Three toxic proteins are critical for the deadly effect of the now-familiar anthrax bacterium, Bacillus anthracis. One of these toxins, called protective antigen, allows the other anthrax toxins to enter cells. The second, lethal factor, destroys immune system cells that normally defend the body. This process releases inflammatory molecules that can cause sepsis-related shock and death. The third toxin, edema factor, causes potentially lethal swelling and fluid buildup in the body. By itself, edema factor can be deadly. It also makes lethal factor 10 to 100 times more potent.
Scientists already knew the shape and features of the anthrax protective antigen and lethal factor toxins. This year, by solving the structure of edema factor, Dr. Wei-Jen Tang of the University of Chicago completed the detailed, three-dimensional picture of the third and final piece of this deadly triumvirate. Edema factor is harmless until it binds to a molecule called calmodulin. The new study reveals that edema factor changes its shape dramatically when it binds to calmodulin, creating a pocket in which it carries out the chemical reactions responsible for its toxic effects.

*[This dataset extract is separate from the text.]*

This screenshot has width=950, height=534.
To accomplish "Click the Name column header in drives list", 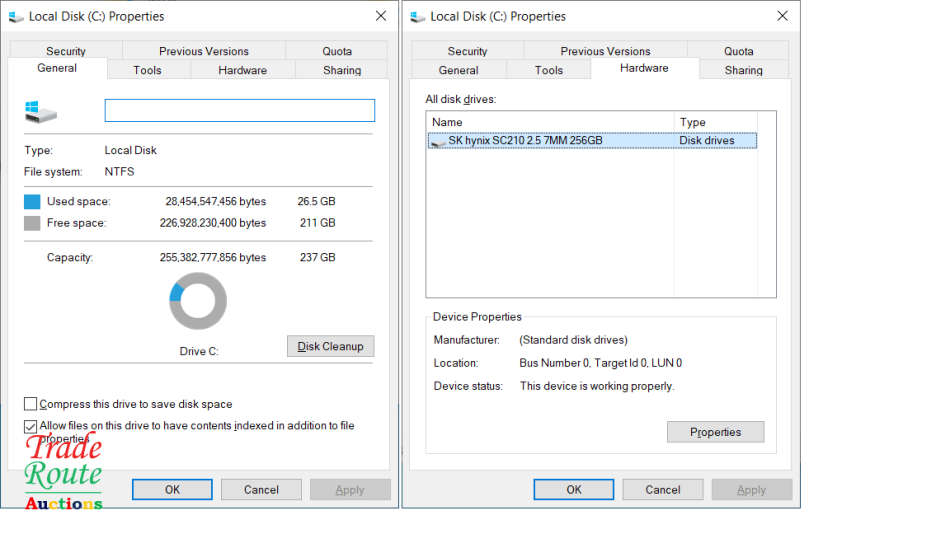I will (x=549, y=122).
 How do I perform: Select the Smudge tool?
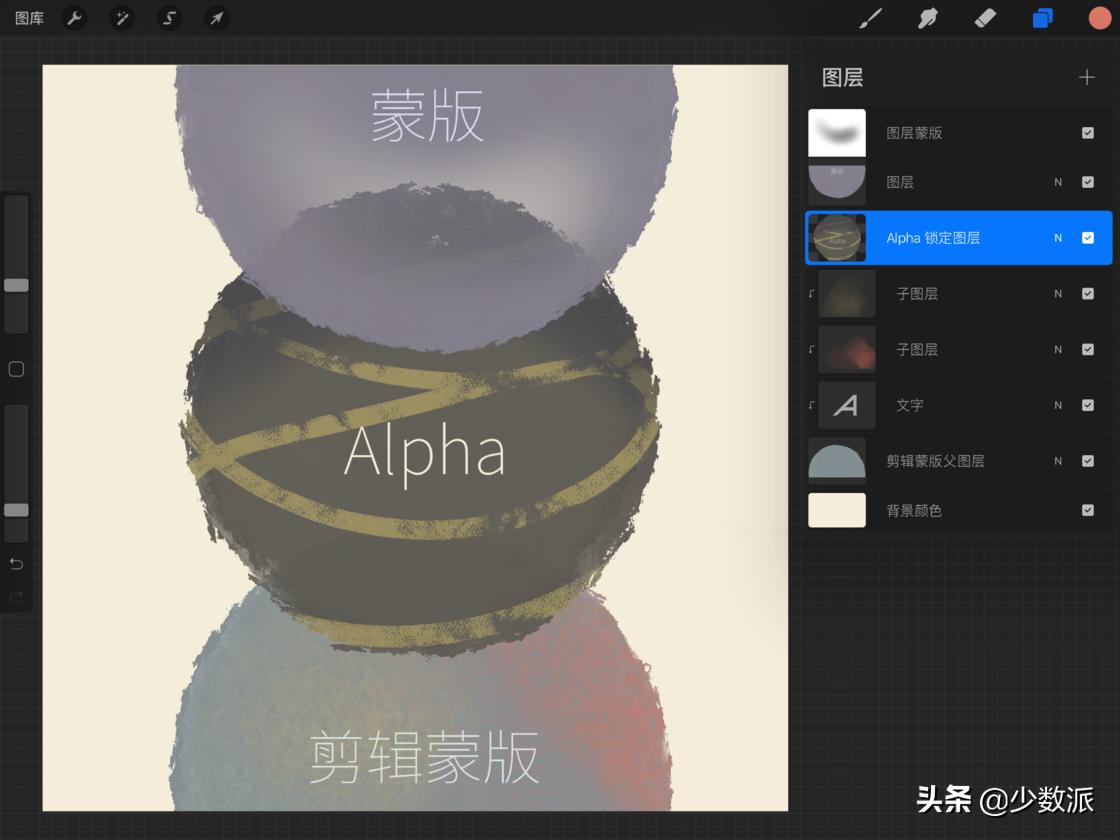click(x=927, y=18)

Because it contains a deep, narrow pocket, the activated edema factor appears to be an ideal drug target. By designing a small molecule to clog this pocket, pharmaceutical scientists may be able to develop a drug to combat anthrax infection. Other bacterial diseases that rely on proteins similar to edema factor include whooping cough and a hospital-acquired infection caused by Pseudomonas aeruginosa. The structure of edema factor--which grew out of basic research on cell communication--will provide a good starting point for designing new drugs to treat these other diseases as well.